[GIVEN ENTRIES Boundary: Start]

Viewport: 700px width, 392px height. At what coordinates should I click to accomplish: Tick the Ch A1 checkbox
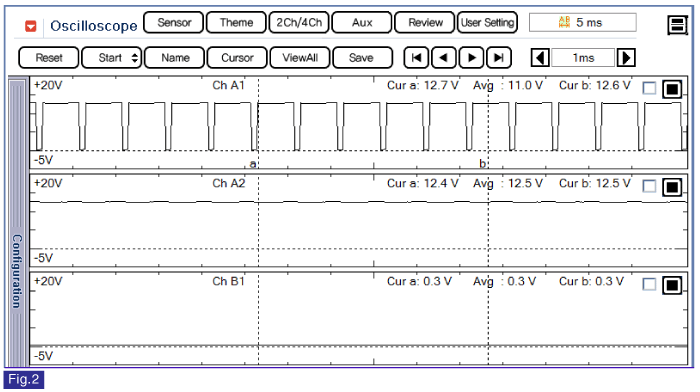[x=649, y=88]
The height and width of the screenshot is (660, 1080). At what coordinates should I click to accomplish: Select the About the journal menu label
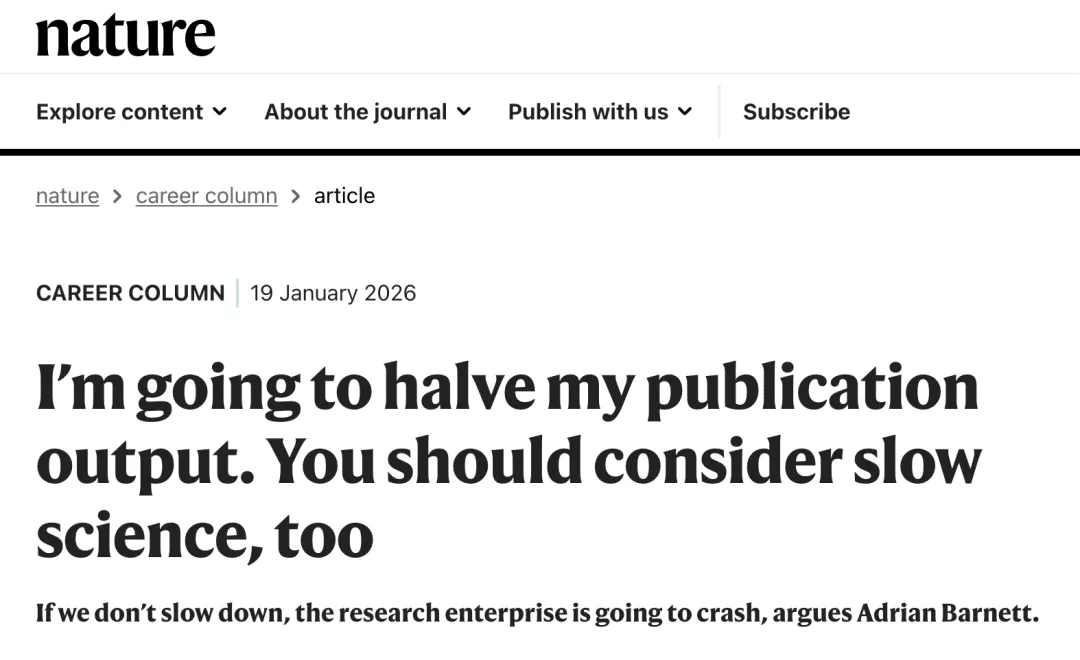355,112
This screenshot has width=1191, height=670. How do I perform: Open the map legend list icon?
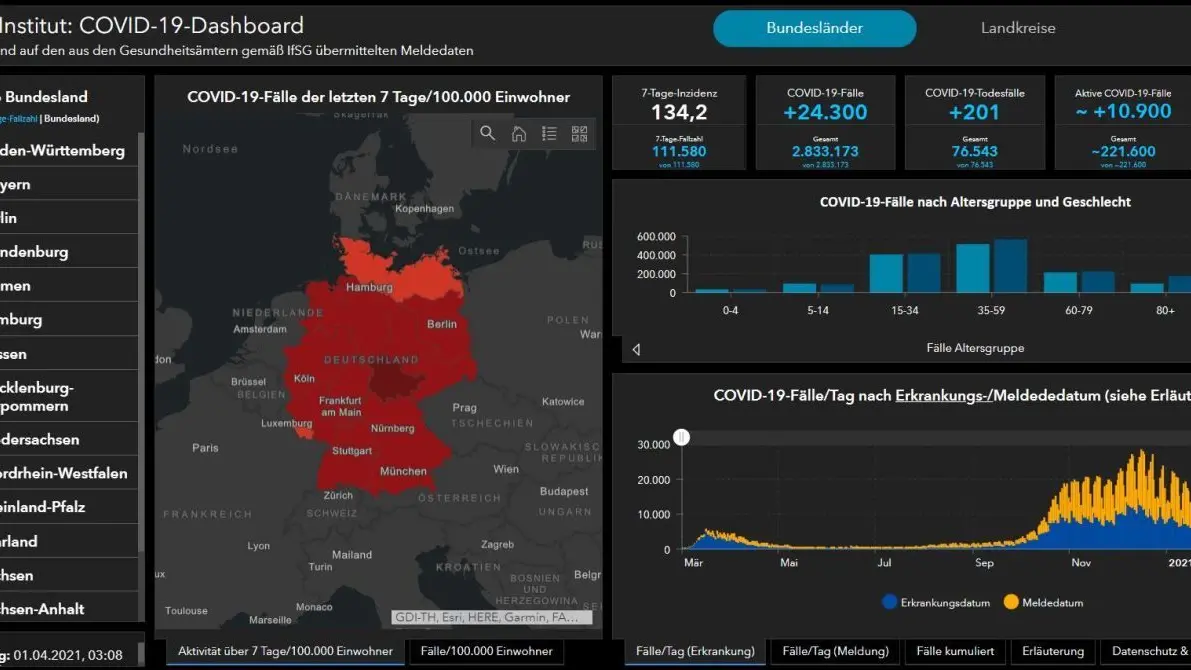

[GIVEN ENTRIES Boundary: End]

BRIEF » Please repeat every record above exactly, leaving the pictures out.

RESULT »
Viewport: 700px width, 392px height. At what coordinates should I click to accomplish: Tick the Ch A1 checkbox
[x=649, y=88]
The height and width of the screenshot is (660, 1080). At what coordinates should I click to accomplish: Select the About the journal menu label
355,112
This screenshot has width=1191, height=670. How do I perform: Open the map legend list icon?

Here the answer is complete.